Goal of the exercise — Scan the following material for the string "button" and copy each line in which it appears.

........

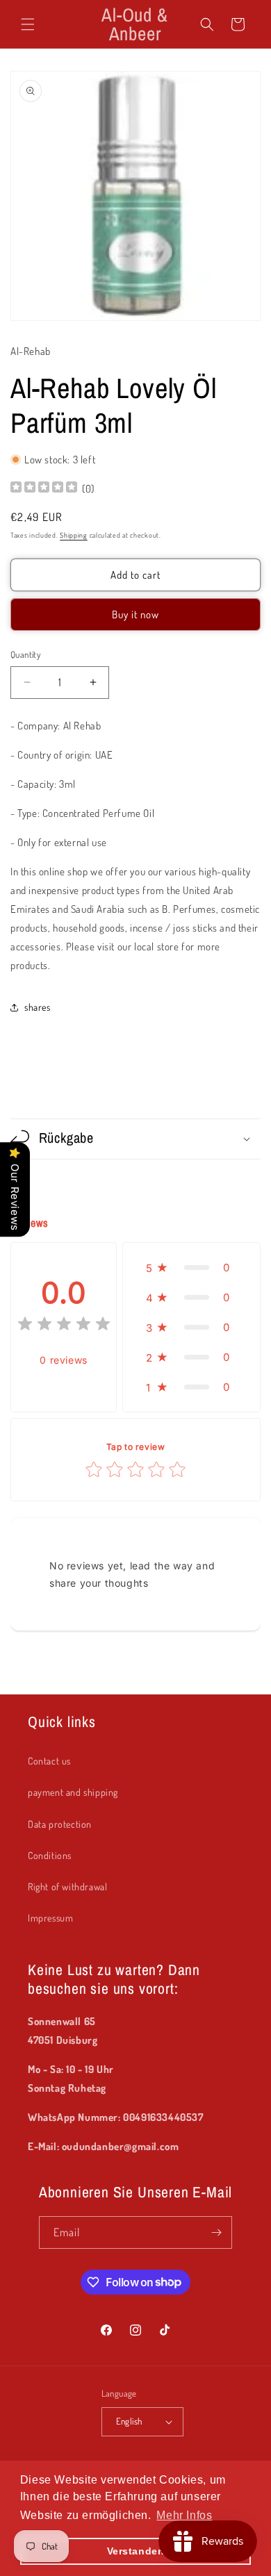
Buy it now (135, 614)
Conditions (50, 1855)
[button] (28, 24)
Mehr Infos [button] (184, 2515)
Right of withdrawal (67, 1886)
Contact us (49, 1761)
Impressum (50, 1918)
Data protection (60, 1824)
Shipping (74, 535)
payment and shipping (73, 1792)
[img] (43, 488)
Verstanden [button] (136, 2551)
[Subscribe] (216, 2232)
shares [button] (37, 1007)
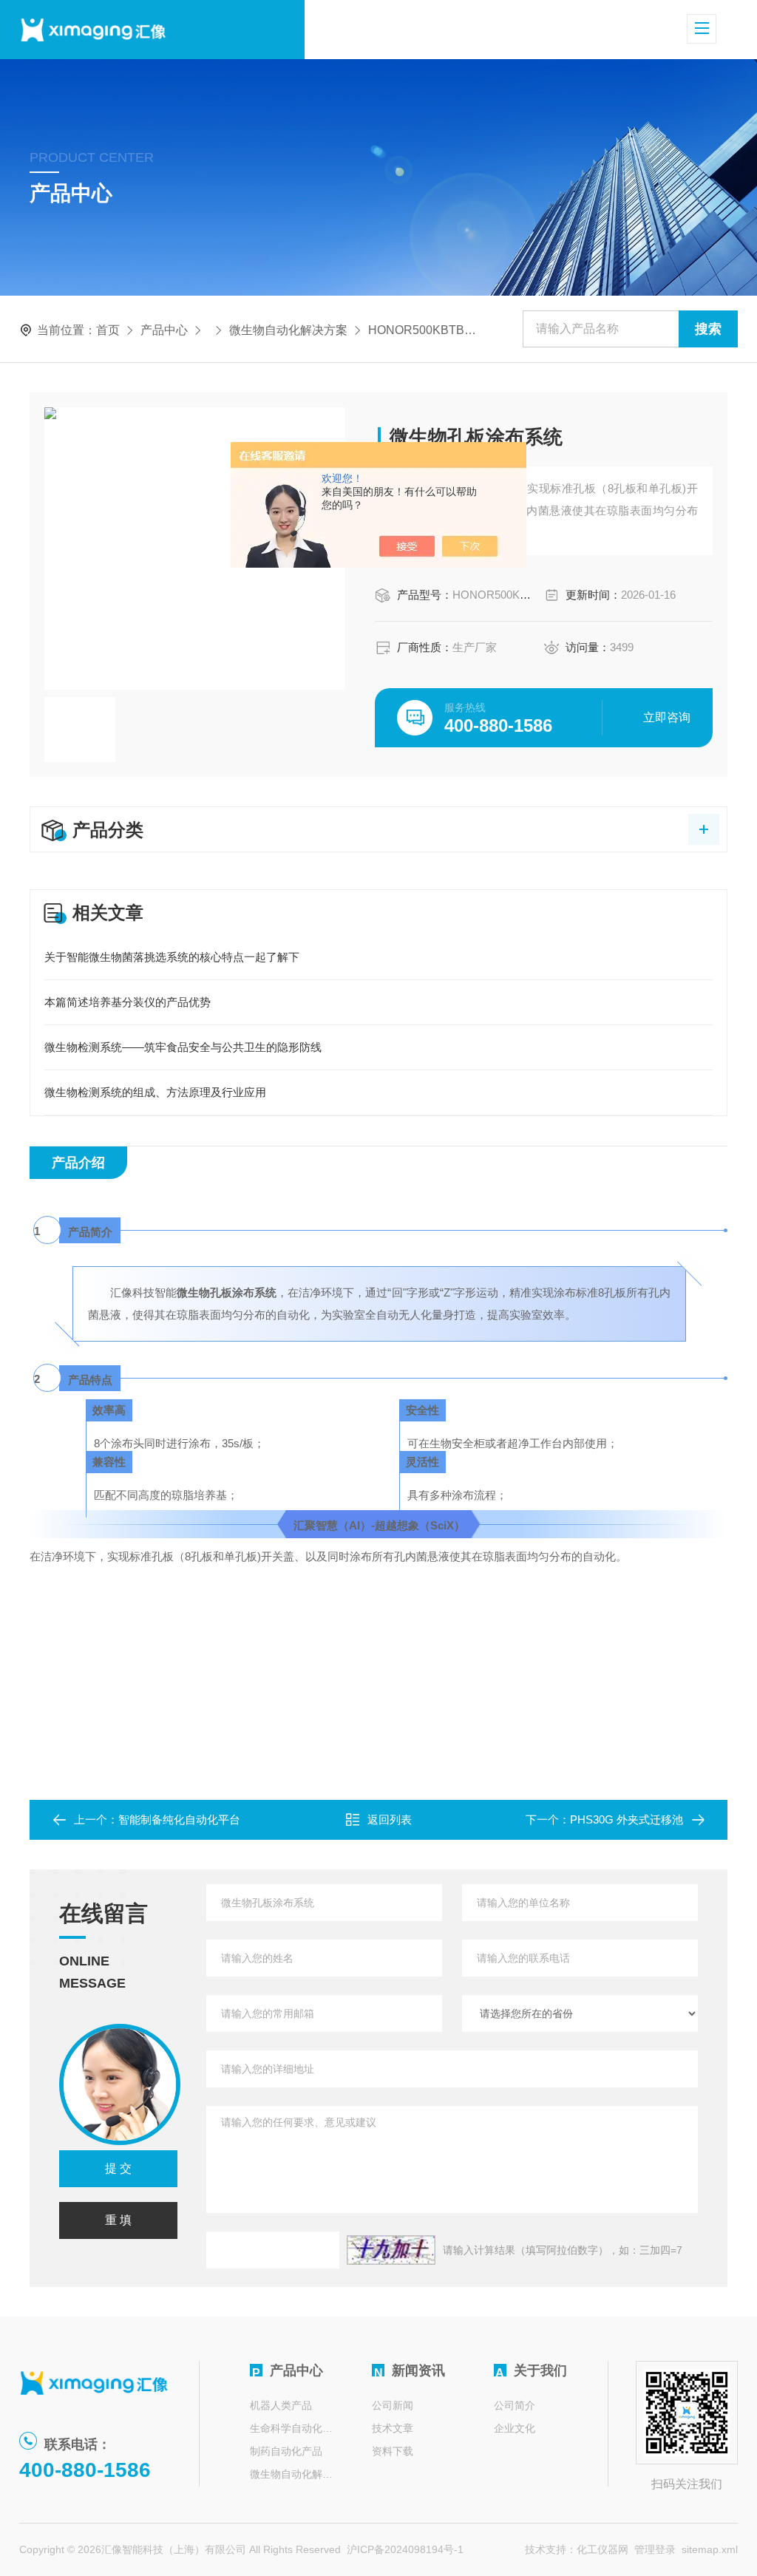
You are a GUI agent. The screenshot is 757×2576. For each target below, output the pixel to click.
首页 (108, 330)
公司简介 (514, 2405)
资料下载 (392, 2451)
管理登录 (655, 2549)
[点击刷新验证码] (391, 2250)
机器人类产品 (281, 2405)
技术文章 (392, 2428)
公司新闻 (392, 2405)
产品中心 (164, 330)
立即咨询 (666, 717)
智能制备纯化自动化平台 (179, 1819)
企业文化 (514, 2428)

........

Output for this task —
[button] (28, 24)
Mehr Infos [button] (184, 2515)
Verstanden [button] (136, 2551)
shares [button] (37, 1007)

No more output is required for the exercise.